#### EXCERPT PROVIDED
※ ※ ※
# Debate about God's existence tonight



## cih1355 (Apr 4, 2009)

Tonight at Biola, there is going to be a debate between William Lane Craig and Christopher Hitchens about the existence of God. I'm going to watch the live webcast of the debate.


----------



## Romans922 (Apr 4, 2009)

do you have a link to the webcast?


----------



## cih1355 (Apr 4, 2009)

Romans922 said:


> do you have a link to the webcast?



You will not be able to access it. It is passed the deadline to sign up and pay for it.


----------



## Skyler (Apr 4, 2009)

The live blog for the debate will be at Does God Exist Debate. More info can be found at Does God Exist? A debate between William Lane Craig and Christopher Hitchens.


----------



## Davidius (Apr 4, 2009)

Hmm...will probably have to pass for the Final Four games tonight.


----------



## Marrow Man (Apr 4, 2009)

As long as Craig doesn't start talking about Molinism/Middle Knowledge...


----------



## steven-nemes (Apr 6, 2009)

I am reading a summary of the debate on a blog, and it warmed my heart to read that Craig called belief in God a properly basic belief....


----------



## Calvin'scuz (Apr 6, 2009)

Went to the debate...packed house. Craig was well prepared and energetic, while Hitchins appeared to be somewhat apathetic (almost bored at times). My friend mentioned to me that he looked like he was either tired or hungover. Not the best debate I've been to - better if you were a philosopher as opposed to theologian. Wouldn't go to another one.


----------



## Devin (Apr 6, 2009)

Calvin'scuz said:


> Went to the debate...packed house. Craig was well prepared and energetic, while Hitchins appeared to be somewhat apathetic (almost bored at times).



I think that is Hitchens in normal mode. It's a part of his European charm.
※ ※ ※
#### REQUIRED ACTIONS
1) In the forum thread about the God debate, where was the debate between William Lane Craig and Christopher Hitchens held?
2) Carry on the forum thread about the God debate from where it stops, adding more replies in the same style.
The listing comes from a source unrelated to the forum thread about the God debate.

#### DATA BLOCK
※ ※ ※
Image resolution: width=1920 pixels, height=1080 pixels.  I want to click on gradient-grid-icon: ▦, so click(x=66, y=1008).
※ ※ ※
#### ANSWERS BELOW
1) At Biola.

2)
----------



## Ask Mr. Religion (Apr 7, 2009)

Didn't like that comment from Craig that at least he wasn't a Calvinist, though. May have to start burning some of his books.


----------



## cih1355 (Apr 7, 2009)

I watched the live webcast of the debate and I thought that Craig won because he gave a much better defense of his position than Hitchens. Hitchens gave weak arguments. In his opening speech, Craig gave these five arguments for God's existence: The Cosmological Argument, The Theological Argument, The Moral Argument, The Evidence of the Resurrection, and The Immediate Evidence of God. 

Craig was well-prepared and his speeches were easy to follow. He had good answers to everyone of the points that Hitchens made. In the first speech that Hitchens made, he didn't address all of Craig's arguments. During the cross-examination, Hitchens asked a lot of unfruitful questions such as, "Could you give an example of a false Christian denomination?" and "If a baby was born in Palestine, would you rather it be a Muslim baby or an atheist baby?". Questions like these are a waste of time because they have nothing to do with whether or not God exists.

Craig did not say anything about Molinism or middle knowledge.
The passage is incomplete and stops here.